*** Opening of Records shown ***

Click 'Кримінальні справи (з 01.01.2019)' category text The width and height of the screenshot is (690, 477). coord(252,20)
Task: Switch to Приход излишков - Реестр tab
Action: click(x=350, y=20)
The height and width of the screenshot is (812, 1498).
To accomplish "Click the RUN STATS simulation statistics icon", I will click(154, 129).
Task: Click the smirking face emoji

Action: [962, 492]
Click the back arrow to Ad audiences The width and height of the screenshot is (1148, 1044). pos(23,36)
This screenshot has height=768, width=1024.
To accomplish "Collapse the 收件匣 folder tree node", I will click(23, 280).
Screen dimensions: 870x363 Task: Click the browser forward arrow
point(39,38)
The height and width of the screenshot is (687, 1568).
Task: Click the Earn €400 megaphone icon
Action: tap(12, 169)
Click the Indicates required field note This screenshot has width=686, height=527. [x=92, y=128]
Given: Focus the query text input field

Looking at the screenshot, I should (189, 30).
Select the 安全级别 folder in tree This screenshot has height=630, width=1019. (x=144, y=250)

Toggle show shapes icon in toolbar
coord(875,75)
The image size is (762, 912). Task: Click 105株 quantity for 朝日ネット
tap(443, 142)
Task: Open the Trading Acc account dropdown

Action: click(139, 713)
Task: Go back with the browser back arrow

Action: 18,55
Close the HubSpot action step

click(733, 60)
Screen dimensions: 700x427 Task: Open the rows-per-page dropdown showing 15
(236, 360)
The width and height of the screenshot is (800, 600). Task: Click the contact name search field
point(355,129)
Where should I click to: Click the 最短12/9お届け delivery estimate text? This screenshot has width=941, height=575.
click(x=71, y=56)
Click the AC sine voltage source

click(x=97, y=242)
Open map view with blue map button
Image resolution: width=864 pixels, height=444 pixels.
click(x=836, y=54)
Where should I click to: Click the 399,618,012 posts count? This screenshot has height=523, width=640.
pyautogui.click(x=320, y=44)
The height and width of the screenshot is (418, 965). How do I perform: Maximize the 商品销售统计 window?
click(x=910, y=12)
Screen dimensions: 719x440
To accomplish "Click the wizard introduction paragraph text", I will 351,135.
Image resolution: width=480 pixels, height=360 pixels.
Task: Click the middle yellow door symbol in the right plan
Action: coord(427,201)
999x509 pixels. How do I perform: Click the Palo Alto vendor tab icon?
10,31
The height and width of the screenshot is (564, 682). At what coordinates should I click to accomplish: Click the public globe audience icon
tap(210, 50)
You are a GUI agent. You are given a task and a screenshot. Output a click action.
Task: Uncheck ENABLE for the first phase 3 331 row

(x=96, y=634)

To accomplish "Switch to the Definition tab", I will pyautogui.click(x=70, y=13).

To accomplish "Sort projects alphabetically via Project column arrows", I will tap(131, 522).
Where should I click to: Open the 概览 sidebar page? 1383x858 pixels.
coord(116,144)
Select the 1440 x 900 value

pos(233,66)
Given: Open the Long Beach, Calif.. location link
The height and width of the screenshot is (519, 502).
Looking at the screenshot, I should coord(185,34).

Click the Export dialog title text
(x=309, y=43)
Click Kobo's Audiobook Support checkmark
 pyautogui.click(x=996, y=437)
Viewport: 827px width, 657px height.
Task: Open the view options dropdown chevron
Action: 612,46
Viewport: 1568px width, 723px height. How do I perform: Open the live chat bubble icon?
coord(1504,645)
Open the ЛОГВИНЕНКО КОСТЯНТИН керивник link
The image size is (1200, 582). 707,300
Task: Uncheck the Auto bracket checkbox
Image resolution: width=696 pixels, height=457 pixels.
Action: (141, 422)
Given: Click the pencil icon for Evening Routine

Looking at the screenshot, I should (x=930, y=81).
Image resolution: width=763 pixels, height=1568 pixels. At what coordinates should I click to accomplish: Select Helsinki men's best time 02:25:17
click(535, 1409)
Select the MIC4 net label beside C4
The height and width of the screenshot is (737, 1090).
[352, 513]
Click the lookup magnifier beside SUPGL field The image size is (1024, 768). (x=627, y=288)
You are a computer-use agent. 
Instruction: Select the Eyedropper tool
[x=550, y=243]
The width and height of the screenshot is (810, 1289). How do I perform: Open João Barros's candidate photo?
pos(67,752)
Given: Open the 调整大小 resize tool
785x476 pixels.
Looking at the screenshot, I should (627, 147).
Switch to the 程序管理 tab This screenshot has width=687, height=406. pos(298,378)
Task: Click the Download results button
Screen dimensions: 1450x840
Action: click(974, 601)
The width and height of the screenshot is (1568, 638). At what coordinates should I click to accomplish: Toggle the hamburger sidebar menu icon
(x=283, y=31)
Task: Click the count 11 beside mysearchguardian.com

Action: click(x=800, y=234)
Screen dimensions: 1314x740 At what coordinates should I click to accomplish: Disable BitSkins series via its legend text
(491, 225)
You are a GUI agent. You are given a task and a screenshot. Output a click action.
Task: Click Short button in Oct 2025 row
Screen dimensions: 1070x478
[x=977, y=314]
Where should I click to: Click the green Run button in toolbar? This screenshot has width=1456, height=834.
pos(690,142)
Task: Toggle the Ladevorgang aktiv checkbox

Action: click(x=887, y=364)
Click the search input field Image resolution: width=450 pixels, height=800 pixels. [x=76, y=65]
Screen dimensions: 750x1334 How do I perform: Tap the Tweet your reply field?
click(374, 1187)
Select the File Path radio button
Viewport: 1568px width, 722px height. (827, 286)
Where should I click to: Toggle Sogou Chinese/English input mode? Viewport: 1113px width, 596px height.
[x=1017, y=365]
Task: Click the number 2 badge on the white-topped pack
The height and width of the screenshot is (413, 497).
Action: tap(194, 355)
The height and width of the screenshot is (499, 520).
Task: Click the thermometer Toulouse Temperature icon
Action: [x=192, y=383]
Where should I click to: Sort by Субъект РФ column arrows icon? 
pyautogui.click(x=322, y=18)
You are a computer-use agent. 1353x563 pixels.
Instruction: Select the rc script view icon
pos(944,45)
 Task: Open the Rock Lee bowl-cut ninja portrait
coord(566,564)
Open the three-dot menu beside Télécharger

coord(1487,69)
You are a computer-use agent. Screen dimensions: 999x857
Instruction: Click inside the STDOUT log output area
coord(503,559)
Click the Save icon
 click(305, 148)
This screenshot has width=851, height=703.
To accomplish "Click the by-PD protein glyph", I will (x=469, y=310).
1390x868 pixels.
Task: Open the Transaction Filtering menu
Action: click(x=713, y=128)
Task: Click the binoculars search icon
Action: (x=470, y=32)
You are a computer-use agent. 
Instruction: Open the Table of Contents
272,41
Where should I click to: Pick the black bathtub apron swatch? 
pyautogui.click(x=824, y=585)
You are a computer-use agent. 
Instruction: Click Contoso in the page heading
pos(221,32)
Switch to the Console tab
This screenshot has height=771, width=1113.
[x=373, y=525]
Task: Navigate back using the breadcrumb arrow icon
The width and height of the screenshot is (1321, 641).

*** Close of Records shown ***

● What is being asked: Filter the records above for lines with "folder".

● Worked solution:
To accomplish "Collapse the 收件匣 folder tree node", I will click(23, 280).
Select the 安全级别 folder in tree This screenshot has height=630, width=1019. (x=144, y=250)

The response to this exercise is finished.